Gelecek “gençlikte” ve onların iyi ve sağlıklı eğitiminde. Gençlerin spor yapmasının kazançlarını ise maçlarda alınacak sonuçlara bağlamak son derece yanlış olur. Özellikle takım sporunun doğal olarak temel ilkeleri olarak kabul edilen, yardımlaşmak, mücadeleden asla vazgeçmemek, arkadaşının hatasını kapatmak, ona destek olmak, sevinci ve hüznü paylaşabilmek, tek bir amaç için birlikte hareket etmek, kısacası “takım olmak” bana göre Darüşşafaka’lıların doğasında olan bir durum. Takım sporu yapanların kazandığı bu değerler tüm hayatları boyunca onlara özel avantajlar sağlıyor. Burada tekrar İsmail’den (Çiftaslan) kopya çekerek onun söyleşisinden çok beğendiğim bir bölümü buraya taşımak istiyorum. İsmail  “basketbol oyunculuğu ve antrenörlük ise disiplin, programlı olma, hedef odaklı çalışma, azim/hırs, takım oyunu, liderlik/takım yönetme, iletişim, zamanlama, işleri önceliklendirme, doğru adam seçimi, adamları daha verimli olacakları doğru pozisyonlara yerleştirme, takım oyununu bozanı bulup sistem dışına çıkarma, motivasyon, kriz yönetimi ve sonuç elde etme becerilerimi geliştirerek bunları iş yaşamımda daha kolay uygulayabilme imkanı sunmuştur,” diyerek bence takım sporunun kişiye faydasını örnekleri ile vermiş.

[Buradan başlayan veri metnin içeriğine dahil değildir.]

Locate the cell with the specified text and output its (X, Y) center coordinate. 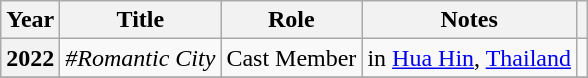
in Hua Hin, Thailand (470, 58)
Title (140, 20)
2022 (30, 58)
Cast Member (292, 58)
Year (30, 20)
Notes (470, 20)
Role (292, 20)
#Romantic City (140, 58)
Locate the cell with the specified text and output its (x, y) center coordinate. 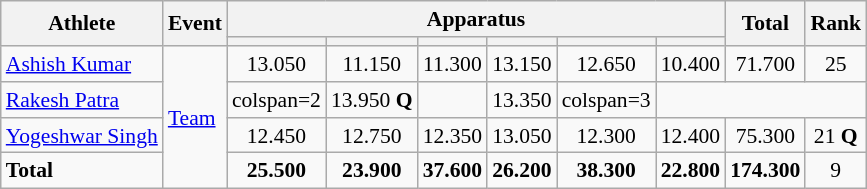
colspan=2 (276, 100)
75.300 (765, 136)
Yogeshwar Singh (82, 136)
Team (195, 117)
colspan=3 (606, 100)
174.300 (765, 171)
12.300 (606, 136)
9 (836, 171)
21 Q (836, 136)
13.350 (522, 100)
13.950 Q (372, 100)
11.300 (452, 64)
25 (836, 64)
10.400 (690, 64)
Athlete (82, 24)
Ashish Kumar (82, 64)
12.450 (276, 136)
12.400 (690, 136)
12.350 (452, 136)
13.150 (522, 64)
Rank (836, 24)
12.750 (372, 136)
38.300 (606, 171)
22.800 (690, 171)
Apparatus (476, 19)
25.500 (276, 171)
71.700 (765, 64)
23.900 (372, 171)
26.200 (522, 171)
37.600 (452, 171)
Rakesh Patra (82, 100)
12.650 (606, 64)
11.150 (372, 64)
Event (195, 24)
Provide the (x, y) coordinate of the cell's center where the given text is located.  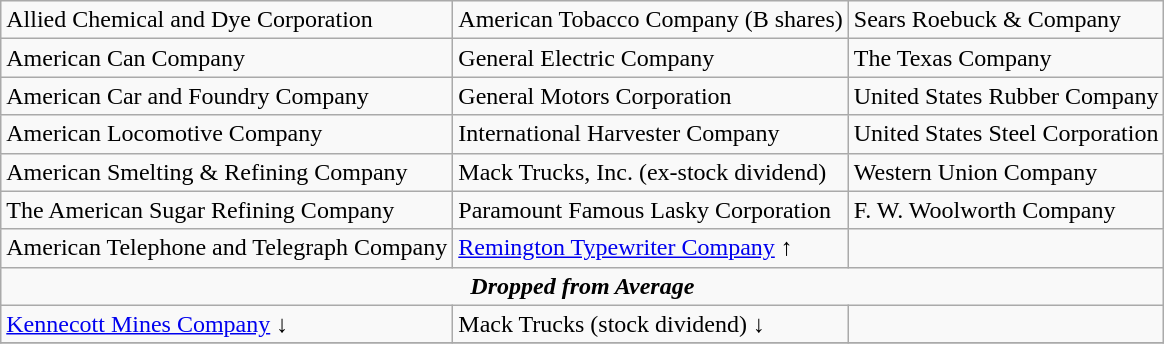
The American Sugar Refining Company (227, 210)
International Harvester Company (650, 134)
United States Steel Corporation (1006, 134)
Paramount Famous Lasky Corporation (650, 210)
American Telephone and Telegraph Company (227, 248)
United States Rubber Company (1006, 96)
Remington Typewriter Company ↑ (650, 248)
Mack Trucks, Inc. (ex-stock dividend) (650, 172)
The Texas Company (1006, 58)
Western Union Company (1006, 172)
Sears Roebuck & Company (1006, 20)
General Electric Company (650, 58)
Kennecott Mines Company ↓ (227, 324)
American Locomotive Company (227, 134)
American Tobacco Company (B shares) (650, 20)
American Can Company (227, 58)
Mack Trucks (stock dividend) ↓ (650, 324)
American Car and Foundry Company (227, 96)
Dropped from Average (582, 286)
American Smelting & Refining Company (227, 172)
F. W. Woolworth Company (1006, 210)
General Motors Corporation (650, 96)
Allied Chemical and Dye Corporation (227, 20)
Pinpoint the cell where the given text exists, returning its (X, Y) midpoint coordinate. 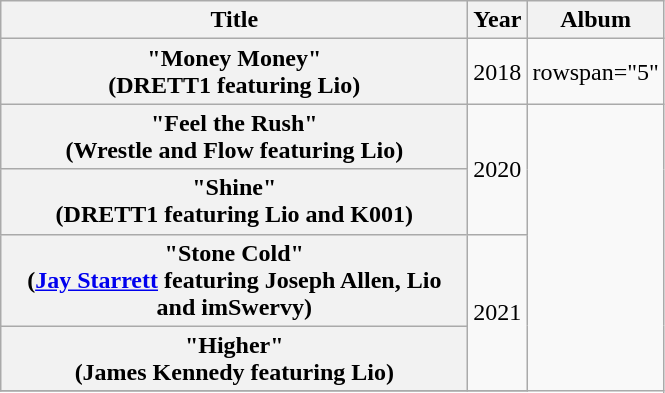
Title (234, 20)
rowspan="5" (596, 72)
2021 (498, 312)
"Feel the Rush"(Wrestle and Flow featuring Lio) (234, 136)
"Shine"(DRETT1 featuring Lio and K001) (234, 202)
"Money Money"(DRETT1 featuring Lio) (234, 72)
Year (498, 20)
2018 (498, 72)
2020 (498, 169)
"Higher"(James Kennedy featuring Lio) (234, 358)
"Stone Cold"(Jay Starrett featuring Joseph Allen, Lio and imSwervy) (234, 280)
Album (596, 20)
Output the [X, Y] coordinate of the center of the cell containing the given text.  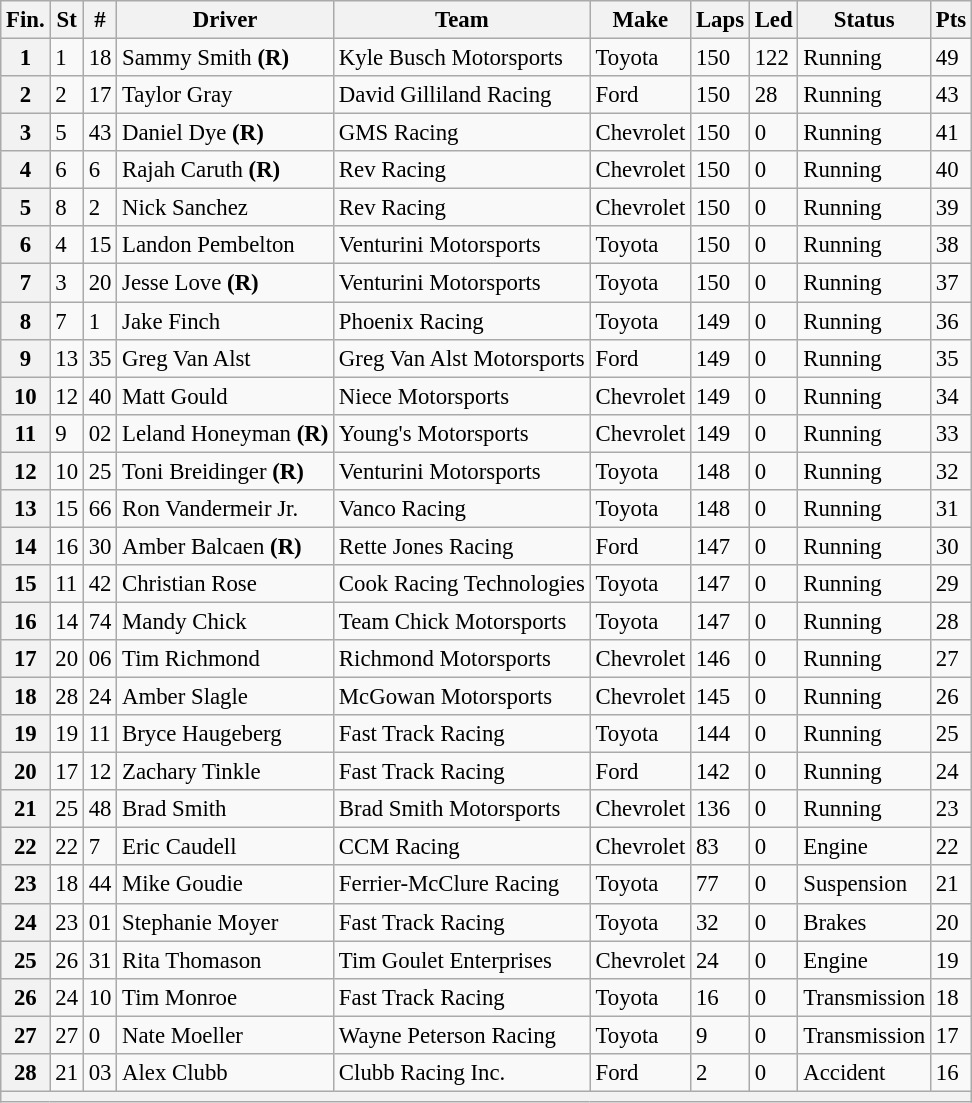
42 [100, 584]
McGowan Motorsports [462, 697]
Ron Vandermeir Jr. [226, 509]
Matt Gould [226, 396]
74 [100, 621]
83 [720, 847]
Fin. [26, 20]
Christian Rose [226, 584]
03 [100, 1073]
Nate Moeller [226, 1035]
Bryce Haugeberg [226, 734]
Team [462, 20]
Greg Van Alst Motorsports [462, 358]
136 [720, 809]
# [100, 20]
Phoenix Racing [462, 321]
Accident [864, 1073]
Clubb Racing Inc. [462, 1073]
Kyle Busch Motorsports [462, 58]
144 [720, 734]
Amber Slagle [226, 697]
Laps [720, 20]
Rajah Caruth (R) [226, 170]
Sammy Smith (R) [226, 58]
34 [950, 396]
Make [640, 20]
Niece Motorsports [462, 396]
Eric Caudell [226, 847]
Pts [950, 20]
Ferrier-McClure Racing [462, 885]
02 [100, 433]
CCM Racing [462, 847]
Wayne Peterson Racing [462, 1035]
77 [720, 885]
Richmond Motorsports [462, 659]
37 [950, 283]
Jake Finch [226, 321]
Driver [226, 20]
Daniel Dye (R) [226, 133]
122 [774, 58]
David Gilliland Racing [462, 95]
36 [950, 321]
01 [100, 922]
29 [950, 584]
142 [720, 772]
Cook Racing Technologies [462, 584]
Leland Honeyman (R) [226, 433]
48 [100, 809]
Landon Pembelton [226, 245]
Team Chick Motorsports [462, 621]
Tim Goulet Enterprises [462, 960]
Vanco Racing [462, 509]
Tim Richmond [226, 659]
Led [774, 20]
Greg Van Alst [226, 358]
146 [720, 659]
Toni Breidinger (R) [226, 471]
66 [100, 509]
Rita Thomason [226, 960]
Taylor Gray [226, 95]
Brakes [864, 922]
Rette Jones Racing [462, 546]
St [66, 20]
Young's Motorsports [462, 433]
49 [950, 58]
Jesse Love (R) [226, 283]
38 [950, 245]
41 [950, 133]
Nick Sanchez [226, 208]
39 [950, 208]
44 [100, 885]
Brad Smith [226, 809]
Suspension [864, 885]
Tim Monroe [226, 997]
33 [950, 433]
GMS Racing [462, 133]
Mandy Chick [226, 621]
Zachary Tinkle [226, 772]
06 [100, 659]
Mike Goudie [226, 885]
145 [720, 697]
Alex Clubb [226, 1073]
Amber Balcaen (R) [226, 546]
Status [864, 20]
Stephanie Moyer [226, 922]
Brad Smith Motorsports [462, 809]
Identify which cell holds the provided text, then report its [X, Y] central coordinate. 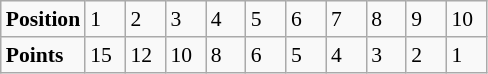
15 [105, 55]
9 [426, 19]
Points [43, 55]
12 [145, 55]
7 [346, 19]
Position [43, 19]
Capture the cell that displays the provided text and extract its (X, Y) central coordinate. 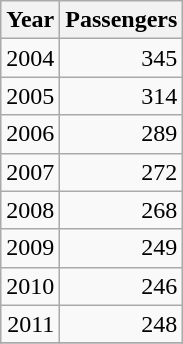
248 (122, 324)
268 (122, 210)
345 (122, 58)
Passengers (122, 20)
2011 (30, 324)
Year (30, 20)
246 (122, 286)
2004 (30, 58)
289 (122, 134)
2009 (30, 248)
272 (122, 172)
2008 (30, 210)
249 (122, 248)
314 (122, 96)
2006 (30, 134)
2005 (30, 96)
2007 (30, 172)
2010 (30, 286)
Locate the cell with the specified text and output its [x, y] center coordinate. 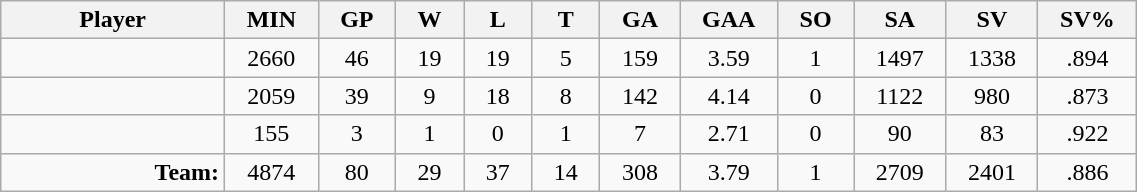
3 [356, 134]
7 [640, 134]
SV% [1088, 20]
.886 [1088, 172]
2709 [900, 172]
4.14 [728, 96]
.894 [1088, 58]
14 [566, 172]
2.71 [728, 134]
3.79 [728, 172]
8 [566, 96]
39 [356, 96]
142 [640, 96]
GA [640, 20]
80 [356, 172]
155 [272, 134]
GAA [728, 20]
2059 [272, 96]
83 [992, 134]
SA [900, 20]
18 [498, 96]
3.59 [728, 58]
4874 [272, 172]
90 [900, 134]
1122 [900, 96]
1497 [900, 58]
2660 [272, 58]
T [566, 20]
MIN [272, 20]
29 [430, 172]
1338 [992, 58]
Team: [113, 172]
.873 [1088, 96]
W [430, 20]
SV [992, 20]
SO [816, 20]
2401 [992, 172]
Player [113, 20]
308 [640, 172]
5 [566, 58]
GP [356, 20]
37 [498, 172]
46 [356, 58]
.922 [1088, 134]
L [498, 20]
9 [430, 96]
980 [992, 96]
159 [640, 58]
Output the (X, Y) coordinate of the center of the cell containing the given text.  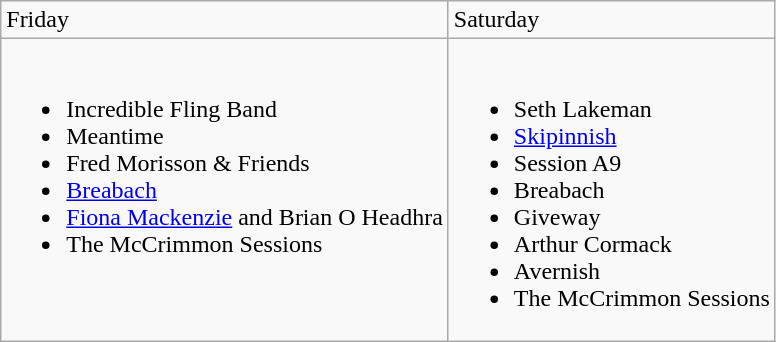
Friday (225, 20)
Incredible Fling BandMeantimeFred Morisson & FriendsBreabachFiona Mackenzie and Brian O HeadhraThe McCrimmon Sessions (225, 190)
Saturday (612, 20)
Seth LakemanSkipinnishSession A9BreabachGivewayArthur CormackAvernishThe McCrimmon Sessions (612, 190)
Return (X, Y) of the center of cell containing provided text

Sporla eğitim çelişir mi ?

Yukarıdakilere ek olarak, bir de basketbolun, takım sporunun gençlere neler kazandırdıklarının arasına “sorumluluk alma”yı da eklemek gerekiyor. Sorumluluk alma konusunda ise, hiç unutmadığım sözlerden bir tanesi de, bir antrenmanda Metin (Yersel) abi “ben size neden antrenmana gelmediniz diye sormam. Siz zaten bana ve takıma karşı sorumluluklarınızın bilincindesiniz” demesidir.  Bu sözden dolayıdır mı bilmiyorum ama, neredeyse tüm spor hayatımda hiç antrenman kaçırmadım diyebilirim. O zamanlar için yoğun sayılabilecek bir çalışma tempomuz vardı. Haftanın nerede ise dört günü antrenman yapıyorduk. Hafta sonlarında ise bazen çift maça, bir gün genç takım maçına diğer günde ise A takım maçına çıktığımız zamanlar bile oluyordu. Tabii hafta içi antrenmanlara katılabilmek için akşam yemekten sonra yapılan ikinci etütlere katılamıyorduk. Bir seferinde, ertesi gün önemli bir Fizik sınavım olduğu bir durumda, zaman darlığından dolayı çelişen sorumluluklarımın çözümü için antrenmana Fizik kitabı ile gitmişliğim, takımın taktik çalışmalarına katılıp, düz koşular esnasında da kenarda Fizik sorusu çözmüşlüğüm bile vardır. Bu yüzden eski takım arkadaşlarım benimle halen dalga geçerler. Fakat benimle dalga geçseler bile, bizim dönem akademik olarak zaten genelde çok başarılı bir dönem idi. Yanlış hatırlamıyorsam, üniversite sınavında alınan puan sonuçlarına göre yapılan liseler arası sıralamada, Darüşşafaka Lisesi olarak Türkiye üçüncüsü olmuştuk. Bizim Daçka lise takımından herkes nerede ise üniversitede istediği bölüme girdi ve hatta ilk beşten beşi, İstanbul Üniversitesi Çapa Tıp, Boğaziçi Üniversitesi İşletme, Marmara Üniversitesi İşletme, Marmara Üniversitesi Sinema TV ve İTÜ Elektronik gibi bölümlere girdi. Belirtmek istediğim yoğun sayılabilecek antrenman ve maç/turnuva programına rağmen, basket takımındaki tüm arkadaşlarım da akademik olarak çok başarılıydı ve dolayısı ile hiç birinin bu konuda benimle dalga geçecek durumları zaten yoktu. Ayrıca bizlerin A takımda basket oynadığı dönemlerde Birinci Lig ve amatör kümedeki oyuncuların bir çoğu da ya üniversite mezunuydu veya öğrencisiydi, şu an maalesef durum biraz farklı. Belki de günümüzde profesyonellik bunu gerektiriyor ama, yine de ben eğitimin bir şekilde önde olması gerektiğini düşünenlerdenim.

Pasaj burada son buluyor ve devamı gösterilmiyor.